Task to carry out: Copy the data word for word from the line with "Image resolution: width=1216" to the line with "the Private access", including both of those lines, and omit the pictures.
* start Available records *
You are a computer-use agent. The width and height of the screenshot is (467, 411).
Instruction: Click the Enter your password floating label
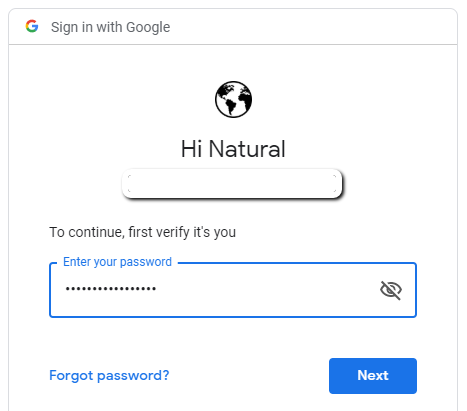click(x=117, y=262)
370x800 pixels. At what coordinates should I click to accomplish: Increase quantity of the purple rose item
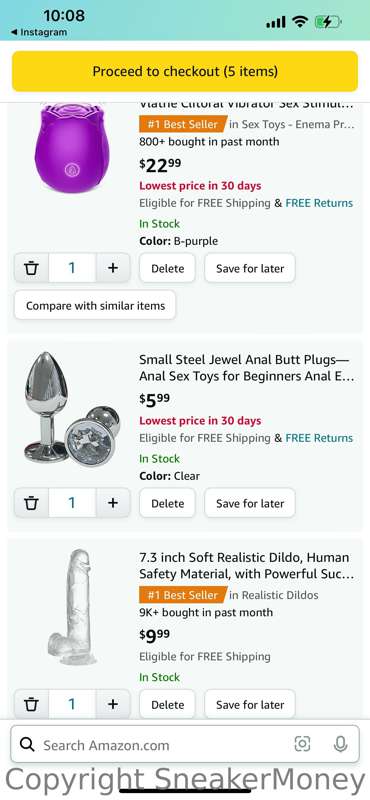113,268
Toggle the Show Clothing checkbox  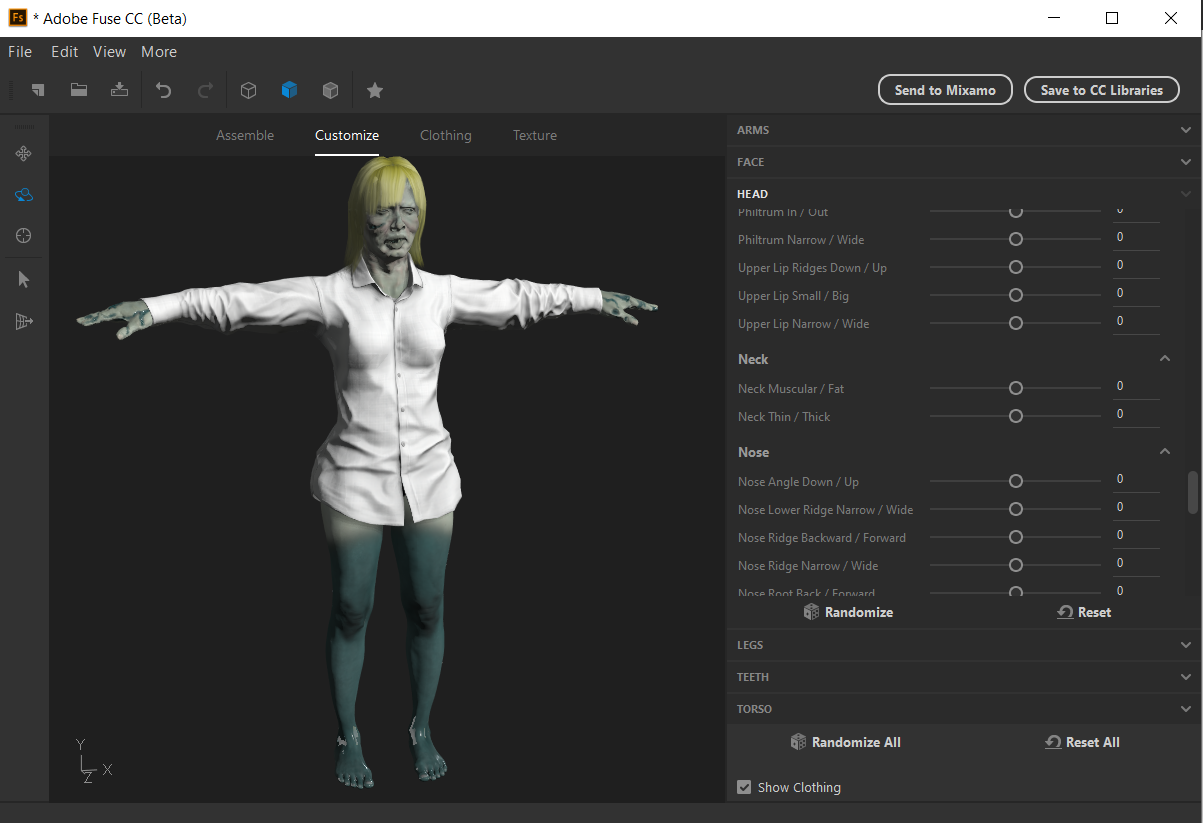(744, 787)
* end Available records *
* start Available records *
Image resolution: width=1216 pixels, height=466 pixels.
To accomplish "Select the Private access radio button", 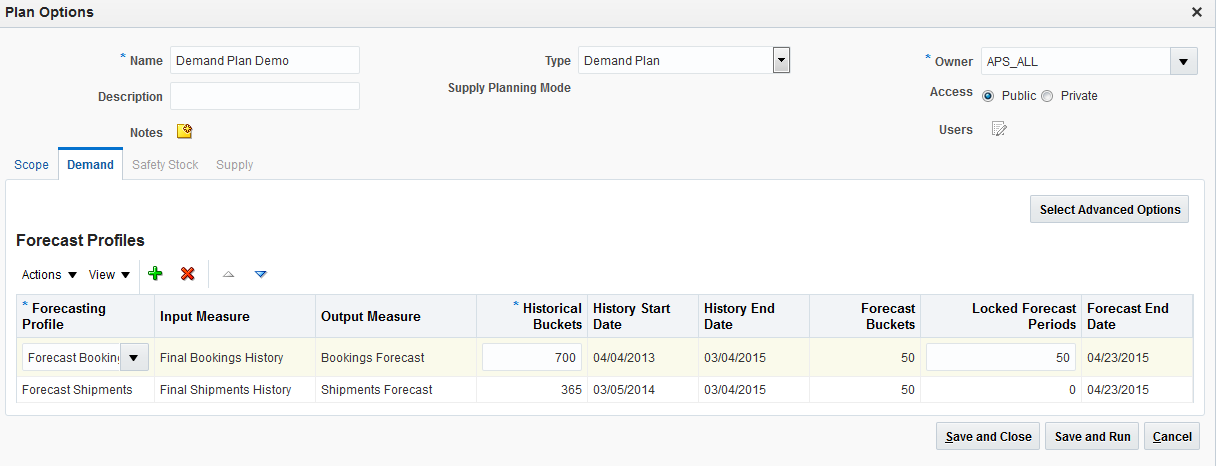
* end Available records *
* start Available records *
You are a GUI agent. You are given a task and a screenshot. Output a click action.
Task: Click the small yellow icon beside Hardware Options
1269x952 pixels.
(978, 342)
* end Available records *
Full output:
Image resolution: width=1216 pixels, height=466 pixels.
To accomplish "Select the Private access radio button", 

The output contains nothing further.